After passing security clearance we were told that we could not enter with a stroller. Hence Fabio and I took turn to go inside while the other waiting with Achita still sleeping.
Achita finally awoke as we made our way out from Vatican city and continued our walk to see Castel Sant Angelo or Castle of the holy Angel.
Castel Sant Angelo
Castel Sant Angelo was built in the 2nd century as a mausoleum by order of emperor Hadrian. The mausoleum did not become associated with the name of archangel Michael until 590, when Pope Gregory I saw archangel Michael sheathe his sword on top of the mausoleum during a plague to signal the end of the epidemic. Later pope Pius II built a chapel at the site where the archangel was said to have appeared. The remarkable bronze statue of archangel Michael was made in 1753 by Peter Anton von Verschaffelt. Castek Sant Angelo also owes a lot of its fame to the film adaptation of Dan Brown’s Angels & Demons, where the castle served as a hideout for the Illuminati.
Castel Sant Angelo was connected to the Vatican by a tunnel in 1722. This way, the castle served as a refuge for the Pope and treasure chamber to secure the valuable church possessions in case of an attack on the Vatican and the St. Peter’s Basilica. For centuries, the castle was even used as a prison and execution site. The six-storey building with 58 rooms has had a turbulent history. In 1870, the Vatican gave the Castle of the Holy Angel to the Italian army, which opened it to the public in the form of a museum
The Castle is connected with the other side of the Tiber by the Ponte Sant’ Angelo, or Aelian Bridge. Each side of the bridge is lined with five angels made by pupils of Bernini. The angels carry objects related to the suffering of Jesus.

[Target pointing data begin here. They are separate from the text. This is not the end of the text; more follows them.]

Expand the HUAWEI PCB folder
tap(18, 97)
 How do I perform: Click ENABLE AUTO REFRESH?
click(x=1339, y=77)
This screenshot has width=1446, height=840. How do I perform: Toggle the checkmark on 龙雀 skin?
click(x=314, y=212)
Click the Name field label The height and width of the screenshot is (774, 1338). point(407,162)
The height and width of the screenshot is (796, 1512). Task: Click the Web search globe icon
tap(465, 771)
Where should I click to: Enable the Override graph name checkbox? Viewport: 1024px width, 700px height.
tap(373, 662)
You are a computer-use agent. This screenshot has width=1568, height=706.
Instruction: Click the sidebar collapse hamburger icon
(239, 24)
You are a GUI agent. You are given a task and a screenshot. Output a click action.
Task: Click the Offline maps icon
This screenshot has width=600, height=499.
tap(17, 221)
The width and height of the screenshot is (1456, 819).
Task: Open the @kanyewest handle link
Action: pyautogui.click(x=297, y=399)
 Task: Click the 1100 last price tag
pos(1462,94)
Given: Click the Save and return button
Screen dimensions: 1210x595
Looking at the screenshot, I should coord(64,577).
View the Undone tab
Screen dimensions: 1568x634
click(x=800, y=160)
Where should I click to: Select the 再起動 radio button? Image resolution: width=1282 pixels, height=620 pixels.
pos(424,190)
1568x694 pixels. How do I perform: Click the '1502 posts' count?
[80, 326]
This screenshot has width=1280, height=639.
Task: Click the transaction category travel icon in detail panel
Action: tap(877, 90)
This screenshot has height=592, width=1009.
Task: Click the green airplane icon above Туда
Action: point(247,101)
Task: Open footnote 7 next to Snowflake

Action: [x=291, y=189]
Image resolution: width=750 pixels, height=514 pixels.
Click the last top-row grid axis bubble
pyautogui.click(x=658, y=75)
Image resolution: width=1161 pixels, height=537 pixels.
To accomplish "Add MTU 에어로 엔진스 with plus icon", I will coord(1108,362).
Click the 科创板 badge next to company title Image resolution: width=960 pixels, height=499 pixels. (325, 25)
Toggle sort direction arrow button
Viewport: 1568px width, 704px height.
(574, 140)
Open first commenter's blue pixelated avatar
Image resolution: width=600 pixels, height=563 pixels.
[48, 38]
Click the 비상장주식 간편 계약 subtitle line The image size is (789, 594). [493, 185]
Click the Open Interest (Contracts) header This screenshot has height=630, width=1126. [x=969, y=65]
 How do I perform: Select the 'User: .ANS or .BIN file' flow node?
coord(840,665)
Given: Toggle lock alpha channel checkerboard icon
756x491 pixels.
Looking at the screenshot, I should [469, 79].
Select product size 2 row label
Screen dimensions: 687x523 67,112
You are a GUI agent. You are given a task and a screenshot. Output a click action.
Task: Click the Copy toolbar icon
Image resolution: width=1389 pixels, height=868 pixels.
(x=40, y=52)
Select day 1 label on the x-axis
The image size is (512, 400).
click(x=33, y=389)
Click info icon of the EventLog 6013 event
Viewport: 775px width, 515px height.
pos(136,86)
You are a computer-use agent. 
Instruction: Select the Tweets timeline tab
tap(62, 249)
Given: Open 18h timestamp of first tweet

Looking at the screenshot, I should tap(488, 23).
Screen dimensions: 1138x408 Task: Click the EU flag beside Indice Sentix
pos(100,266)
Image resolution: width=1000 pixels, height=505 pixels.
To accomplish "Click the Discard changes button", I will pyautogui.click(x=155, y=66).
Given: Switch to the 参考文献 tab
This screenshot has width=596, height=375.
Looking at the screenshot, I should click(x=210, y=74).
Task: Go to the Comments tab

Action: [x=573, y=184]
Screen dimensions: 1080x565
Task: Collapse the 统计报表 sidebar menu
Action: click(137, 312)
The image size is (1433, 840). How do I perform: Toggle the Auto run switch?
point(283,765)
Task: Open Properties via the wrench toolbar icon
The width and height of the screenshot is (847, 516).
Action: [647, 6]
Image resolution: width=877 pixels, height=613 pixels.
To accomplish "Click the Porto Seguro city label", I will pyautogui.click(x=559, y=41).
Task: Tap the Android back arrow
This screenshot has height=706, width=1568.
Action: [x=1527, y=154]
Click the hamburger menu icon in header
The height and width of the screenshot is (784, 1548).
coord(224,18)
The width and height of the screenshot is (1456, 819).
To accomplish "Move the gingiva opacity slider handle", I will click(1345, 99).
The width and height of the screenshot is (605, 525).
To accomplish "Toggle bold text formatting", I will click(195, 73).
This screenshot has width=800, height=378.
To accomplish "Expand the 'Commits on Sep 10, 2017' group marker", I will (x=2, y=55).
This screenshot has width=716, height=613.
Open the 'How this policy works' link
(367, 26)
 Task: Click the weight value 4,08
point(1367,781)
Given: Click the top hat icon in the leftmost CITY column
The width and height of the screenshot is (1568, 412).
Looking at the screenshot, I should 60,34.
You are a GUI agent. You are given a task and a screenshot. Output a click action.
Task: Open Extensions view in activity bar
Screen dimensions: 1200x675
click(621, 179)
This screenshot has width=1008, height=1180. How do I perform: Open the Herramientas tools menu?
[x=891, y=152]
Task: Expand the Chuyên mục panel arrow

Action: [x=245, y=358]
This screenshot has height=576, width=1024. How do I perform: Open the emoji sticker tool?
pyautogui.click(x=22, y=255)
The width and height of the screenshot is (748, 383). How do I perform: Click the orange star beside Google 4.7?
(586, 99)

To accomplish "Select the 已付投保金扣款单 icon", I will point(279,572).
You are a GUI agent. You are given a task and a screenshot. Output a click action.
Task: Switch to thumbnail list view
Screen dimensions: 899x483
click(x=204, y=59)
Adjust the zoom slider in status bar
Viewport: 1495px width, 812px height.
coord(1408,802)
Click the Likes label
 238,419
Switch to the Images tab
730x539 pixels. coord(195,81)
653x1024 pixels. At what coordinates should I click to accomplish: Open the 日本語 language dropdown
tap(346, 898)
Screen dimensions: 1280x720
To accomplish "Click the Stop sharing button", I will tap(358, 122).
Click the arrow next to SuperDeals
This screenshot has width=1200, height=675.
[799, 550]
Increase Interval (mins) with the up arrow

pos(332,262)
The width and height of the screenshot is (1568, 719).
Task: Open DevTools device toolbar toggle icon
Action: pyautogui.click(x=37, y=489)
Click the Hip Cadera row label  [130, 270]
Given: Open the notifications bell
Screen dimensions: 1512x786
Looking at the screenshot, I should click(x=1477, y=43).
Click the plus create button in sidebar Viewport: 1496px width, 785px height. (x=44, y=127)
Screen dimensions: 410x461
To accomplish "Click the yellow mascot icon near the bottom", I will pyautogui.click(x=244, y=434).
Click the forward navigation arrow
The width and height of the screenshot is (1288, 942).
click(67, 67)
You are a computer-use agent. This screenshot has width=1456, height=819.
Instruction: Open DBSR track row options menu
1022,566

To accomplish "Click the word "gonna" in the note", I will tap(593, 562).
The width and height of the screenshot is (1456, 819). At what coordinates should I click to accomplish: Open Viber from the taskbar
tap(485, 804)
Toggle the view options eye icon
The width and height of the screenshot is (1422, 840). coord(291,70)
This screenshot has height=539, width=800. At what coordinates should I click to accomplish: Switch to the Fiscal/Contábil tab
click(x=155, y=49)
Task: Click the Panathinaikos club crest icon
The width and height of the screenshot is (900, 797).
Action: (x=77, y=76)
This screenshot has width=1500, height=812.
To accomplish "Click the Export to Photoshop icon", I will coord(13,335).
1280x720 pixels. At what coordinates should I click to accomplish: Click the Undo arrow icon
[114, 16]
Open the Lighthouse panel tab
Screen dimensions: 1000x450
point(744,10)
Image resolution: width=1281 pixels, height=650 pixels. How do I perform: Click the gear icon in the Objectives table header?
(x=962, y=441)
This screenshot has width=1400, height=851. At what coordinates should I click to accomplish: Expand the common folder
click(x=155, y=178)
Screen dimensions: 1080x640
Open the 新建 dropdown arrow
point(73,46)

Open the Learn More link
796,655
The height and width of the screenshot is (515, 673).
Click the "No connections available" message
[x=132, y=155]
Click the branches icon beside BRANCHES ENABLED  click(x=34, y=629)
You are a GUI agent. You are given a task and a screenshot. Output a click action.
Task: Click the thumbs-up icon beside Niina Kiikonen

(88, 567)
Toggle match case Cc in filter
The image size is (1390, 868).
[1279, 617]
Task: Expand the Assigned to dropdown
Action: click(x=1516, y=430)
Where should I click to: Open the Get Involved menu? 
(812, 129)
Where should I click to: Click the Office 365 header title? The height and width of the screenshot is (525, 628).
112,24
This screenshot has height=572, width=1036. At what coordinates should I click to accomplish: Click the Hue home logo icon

Walking thru the bridge of Angel brought us to Campo di Fiore. As we walk on the shaded alley we took a stop for gelato.
On the way we stumbled into Piazza Navona again. The street musician was already playing songs so we sit down and stretch our legs while Achita busy chasing and counting all the pigeons 😂
When we finally reached Campo di Fiore, it was already closed. So we took a bus home passing Piazza Venezia which look really pretty.
I took the kids to have dinner in Japanese restaurant close to the apartment because Achita was craving rice. She was so excited that she finished 3/4 of the rice and fell asleep after her tummy was full. Tomorrow we were going to leave Rome and took the train to Florence/Firenze.